Mom Always Said . . .

jeanne aide

© 2010 Jeanne E Webster. All rights reserved and observed.

1. Put on clean underwear before you leave the house, in case you’re in an accident.
(Why clean underwear? Were they going to check my underwear if I’m in an accident?)

2. Don’t put your tongue on any frozen metal pipes.
(Not heeded. Tongue stuck but not for long. Debunked that theory.)

3. Don’t pester hornet’s nests.
(Yep! I messed with a yellow jacket’s nest and went “Ow, ow, ow, ow” all the way home! They got underneath my clothes– clean ones at that.)

4. Girls do not beat up boys.
(Why not? They had it coming. They were always troublemakers.)

5. Act like a lady.
(Why? I didn’t like dresses, hats, dress shoes, skirts, petticoats—who wanted to be a lady anyway?)

-- Records --
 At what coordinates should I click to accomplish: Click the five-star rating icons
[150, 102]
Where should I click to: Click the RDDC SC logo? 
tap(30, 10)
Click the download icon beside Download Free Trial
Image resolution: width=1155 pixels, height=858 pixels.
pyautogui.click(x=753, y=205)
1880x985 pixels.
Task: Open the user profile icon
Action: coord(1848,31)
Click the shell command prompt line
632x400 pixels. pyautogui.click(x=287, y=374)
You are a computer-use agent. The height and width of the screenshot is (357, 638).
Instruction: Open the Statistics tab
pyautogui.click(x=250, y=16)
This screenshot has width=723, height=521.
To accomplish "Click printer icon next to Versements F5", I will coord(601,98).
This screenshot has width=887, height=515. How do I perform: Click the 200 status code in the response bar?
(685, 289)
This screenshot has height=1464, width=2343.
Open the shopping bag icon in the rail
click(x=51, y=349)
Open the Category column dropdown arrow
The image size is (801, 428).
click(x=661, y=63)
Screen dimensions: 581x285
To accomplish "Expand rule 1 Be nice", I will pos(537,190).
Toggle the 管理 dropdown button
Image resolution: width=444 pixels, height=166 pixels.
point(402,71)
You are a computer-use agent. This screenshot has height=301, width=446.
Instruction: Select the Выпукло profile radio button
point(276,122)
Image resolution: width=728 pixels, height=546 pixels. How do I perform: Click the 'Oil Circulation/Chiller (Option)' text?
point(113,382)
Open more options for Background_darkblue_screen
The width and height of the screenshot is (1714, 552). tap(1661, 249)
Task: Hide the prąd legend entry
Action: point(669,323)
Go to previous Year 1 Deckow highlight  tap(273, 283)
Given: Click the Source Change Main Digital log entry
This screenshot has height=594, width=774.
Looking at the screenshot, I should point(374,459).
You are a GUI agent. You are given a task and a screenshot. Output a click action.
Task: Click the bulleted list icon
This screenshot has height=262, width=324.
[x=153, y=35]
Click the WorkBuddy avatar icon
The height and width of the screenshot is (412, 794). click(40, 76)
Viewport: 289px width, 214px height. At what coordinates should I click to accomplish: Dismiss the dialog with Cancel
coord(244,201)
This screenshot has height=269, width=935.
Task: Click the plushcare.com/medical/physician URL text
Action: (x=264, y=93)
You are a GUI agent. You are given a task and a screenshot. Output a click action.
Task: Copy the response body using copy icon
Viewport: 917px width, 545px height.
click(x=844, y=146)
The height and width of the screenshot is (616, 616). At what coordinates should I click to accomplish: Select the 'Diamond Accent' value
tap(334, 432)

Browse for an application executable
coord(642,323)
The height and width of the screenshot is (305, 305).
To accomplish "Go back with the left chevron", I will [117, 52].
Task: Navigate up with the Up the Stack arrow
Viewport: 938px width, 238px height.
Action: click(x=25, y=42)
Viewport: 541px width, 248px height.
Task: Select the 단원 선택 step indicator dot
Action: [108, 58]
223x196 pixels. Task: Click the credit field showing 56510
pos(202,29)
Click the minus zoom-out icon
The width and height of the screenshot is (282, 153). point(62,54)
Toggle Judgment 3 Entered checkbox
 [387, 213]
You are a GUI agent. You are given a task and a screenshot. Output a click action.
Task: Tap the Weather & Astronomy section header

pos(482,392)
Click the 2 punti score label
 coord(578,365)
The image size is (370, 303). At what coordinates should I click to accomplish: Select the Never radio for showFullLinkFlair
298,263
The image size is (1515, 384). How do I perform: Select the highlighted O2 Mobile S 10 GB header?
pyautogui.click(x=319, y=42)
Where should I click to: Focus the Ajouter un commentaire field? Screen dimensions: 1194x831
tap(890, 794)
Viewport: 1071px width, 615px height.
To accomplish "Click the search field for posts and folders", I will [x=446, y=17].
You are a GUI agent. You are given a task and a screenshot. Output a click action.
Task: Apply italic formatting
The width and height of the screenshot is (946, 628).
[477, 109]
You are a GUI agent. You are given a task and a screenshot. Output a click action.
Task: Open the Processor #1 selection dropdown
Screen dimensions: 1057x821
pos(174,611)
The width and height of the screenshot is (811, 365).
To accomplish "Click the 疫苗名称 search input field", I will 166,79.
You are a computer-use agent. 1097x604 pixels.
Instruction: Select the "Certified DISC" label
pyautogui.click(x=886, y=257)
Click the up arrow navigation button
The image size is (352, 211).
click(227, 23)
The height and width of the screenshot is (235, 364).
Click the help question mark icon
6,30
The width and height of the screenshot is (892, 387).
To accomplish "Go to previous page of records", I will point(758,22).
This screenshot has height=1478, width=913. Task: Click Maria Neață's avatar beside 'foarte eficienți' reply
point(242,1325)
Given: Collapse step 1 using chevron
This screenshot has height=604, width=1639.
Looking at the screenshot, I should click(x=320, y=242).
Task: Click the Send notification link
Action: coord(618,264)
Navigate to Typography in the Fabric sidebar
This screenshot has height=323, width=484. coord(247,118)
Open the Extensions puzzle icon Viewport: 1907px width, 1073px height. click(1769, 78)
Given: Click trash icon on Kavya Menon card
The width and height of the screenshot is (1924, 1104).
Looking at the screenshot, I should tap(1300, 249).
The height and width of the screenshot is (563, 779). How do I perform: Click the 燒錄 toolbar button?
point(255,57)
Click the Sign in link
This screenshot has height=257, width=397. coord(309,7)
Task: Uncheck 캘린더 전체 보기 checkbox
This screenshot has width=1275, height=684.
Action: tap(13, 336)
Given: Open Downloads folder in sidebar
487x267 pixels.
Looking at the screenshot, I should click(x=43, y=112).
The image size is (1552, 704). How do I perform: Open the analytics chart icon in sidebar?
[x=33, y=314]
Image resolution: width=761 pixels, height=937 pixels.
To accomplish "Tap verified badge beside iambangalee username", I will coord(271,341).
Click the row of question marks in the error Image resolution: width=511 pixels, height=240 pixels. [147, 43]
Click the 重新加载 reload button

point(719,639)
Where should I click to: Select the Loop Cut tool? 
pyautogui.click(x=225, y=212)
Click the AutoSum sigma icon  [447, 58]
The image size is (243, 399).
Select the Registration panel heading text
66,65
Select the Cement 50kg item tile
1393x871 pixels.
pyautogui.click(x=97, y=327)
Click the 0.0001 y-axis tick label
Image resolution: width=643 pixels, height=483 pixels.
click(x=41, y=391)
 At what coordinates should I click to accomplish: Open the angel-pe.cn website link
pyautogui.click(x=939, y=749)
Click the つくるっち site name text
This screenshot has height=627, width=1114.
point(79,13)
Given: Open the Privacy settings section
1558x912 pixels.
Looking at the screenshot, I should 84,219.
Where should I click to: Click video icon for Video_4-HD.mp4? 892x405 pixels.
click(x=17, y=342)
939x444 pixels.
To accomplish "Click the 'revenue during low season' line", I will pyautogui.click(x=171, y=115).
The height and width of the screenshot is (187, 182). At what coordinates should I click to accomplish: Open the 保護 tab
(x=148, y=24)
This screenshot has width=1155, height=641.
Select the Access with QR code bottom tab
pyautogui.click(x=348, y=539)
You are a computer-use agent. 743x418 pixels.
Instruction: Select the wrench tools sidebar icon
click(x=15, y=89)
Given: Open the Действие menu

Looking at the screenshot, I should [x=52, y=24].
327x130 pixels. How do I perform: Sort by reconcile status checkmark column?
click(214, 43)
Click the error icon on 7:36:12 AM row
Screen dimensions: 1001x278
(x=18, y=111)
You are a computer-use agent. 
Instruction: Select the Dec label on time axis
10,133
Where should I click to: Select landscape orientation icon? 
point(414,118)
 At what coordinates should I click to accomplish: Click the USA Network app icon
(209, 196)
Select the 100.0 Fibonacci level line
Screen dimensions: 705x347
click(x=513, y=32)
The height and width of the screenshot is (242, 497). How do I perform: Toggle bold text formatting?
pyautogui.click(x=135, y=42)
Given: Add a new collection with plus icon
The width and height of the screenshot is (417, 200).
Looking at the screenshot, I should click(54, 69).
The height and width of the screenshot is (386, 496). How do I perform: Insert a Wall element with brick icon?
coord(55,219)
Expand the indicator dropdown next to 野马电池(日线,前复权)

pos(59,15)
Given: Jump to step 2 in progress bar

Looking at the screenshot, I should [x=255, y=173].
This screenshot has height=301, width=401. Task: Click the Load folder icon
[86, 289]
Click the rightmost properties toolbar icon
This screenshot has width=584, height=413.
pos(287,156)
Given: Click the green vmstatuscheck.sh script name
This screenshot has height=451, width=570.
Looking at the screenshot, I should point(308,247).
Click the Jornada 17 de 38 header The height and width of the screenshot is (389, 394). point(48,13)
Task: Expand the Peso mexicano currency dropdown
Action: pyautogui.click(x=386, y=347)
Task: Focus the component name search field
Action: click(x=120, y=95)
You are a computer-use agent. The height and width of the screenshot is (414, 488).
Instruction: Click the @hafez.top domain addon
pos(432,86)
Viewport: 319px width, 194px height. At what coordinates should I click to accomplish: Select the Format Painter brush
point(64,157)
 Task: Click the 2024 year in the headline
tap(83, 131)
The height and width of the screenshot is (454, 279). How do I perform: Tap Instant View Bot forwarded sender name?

-- Parts of the exercise --
1. In the list of things Mom always said, what kind of nest did the writer mess with?
2. Update the records starting at the line that contains "Click the 重新加载 reload button" and ending at the line that contains "Looking at the screenshot, I should click(54, 69).", replacing "Given" with "Provided" and leaving everything else unchanged. Return only those lines.

-- Task responses --
1. A yellow jacket's nest.

2.
Click the 重新加载 reload button

point(719,639)
Where should I click to: Select the Loop Cut tool? 
pyautogui.click(x=225, y=212)
Click the AutoSum sigma icon  [447, 58]
The image size is (243, 399).
Select the Registration panel heading text
66,65
Select the Cement 50kg item tile
1393x871 pixels.
pyautogui.click(x=97, y=327)
Click the 0.0001 y-axis tick label
Image resolution: width=643 pixels, height=483 pixels.
click(x=41, y=391)
 At what coordinates should I click to accomplish: Open the angel-pe.cn website link
pyautogui.click(x=939, y=749)
Click the つくるっち site name text
This screenshot has height=627, width=1114.
point(79,13)
Provided: Open the Privacy settings section
1558x912 pixels.
Looking at the screenshot, I should 84,219.
Where should I click to: Click video icon for Video_4-HD.mp4? 892x405 pixels.
click(x=17, y=342)
939x444 pixels.
To accomplish "Click the 'revenue during low season' line", I will pyautogui.click(x=171, y=115).
The height and width of the screenshot is (187, 182). At what coordinates should I click to accomplish: Open the 保護 tab
(x=148, y=24)
This screenshot has width=1155, height=641.
Select the Access with QR code bottom tab
pyautogui.click(x=348, y=539)
You are a computer-use agent. 743x418 pixels.
Instruction: Select the wrench tools sidebar icon
click(x=15, y=89)
Provided: Open the Действие menu

Looking at the screenshot, I should [x=52, y=24].
327x130 pixels. How do I perform: Sort by reconcile status checkmark column?
click(214, 43)
Click the error icon on 7:36:12 AM row
Screen dimensions: 1001x278
(x=18, y=111)
You are a computer-use agent. 
Instruction: Select the Dec label on time axis
10,133
Where should I click to: Select landscape orientation icon? 
point(414,118)
 At what coordinates should I click to accomplish: Click the USA Network app icon
(209, 196)
Select the 100.0 Fibonacci level line
Screen dimensions: 705x347
click(x=513, y=32)
The height and width of the screenshot is (242, 497). How do I perform: Toggle bold text formatting?
pyautogui.click(x=135, y=42)
Provided: Add a new collection with plus icon
The width and height of the screenshot is (417, 200).
Looking at the screenshot, I should click(54, 69).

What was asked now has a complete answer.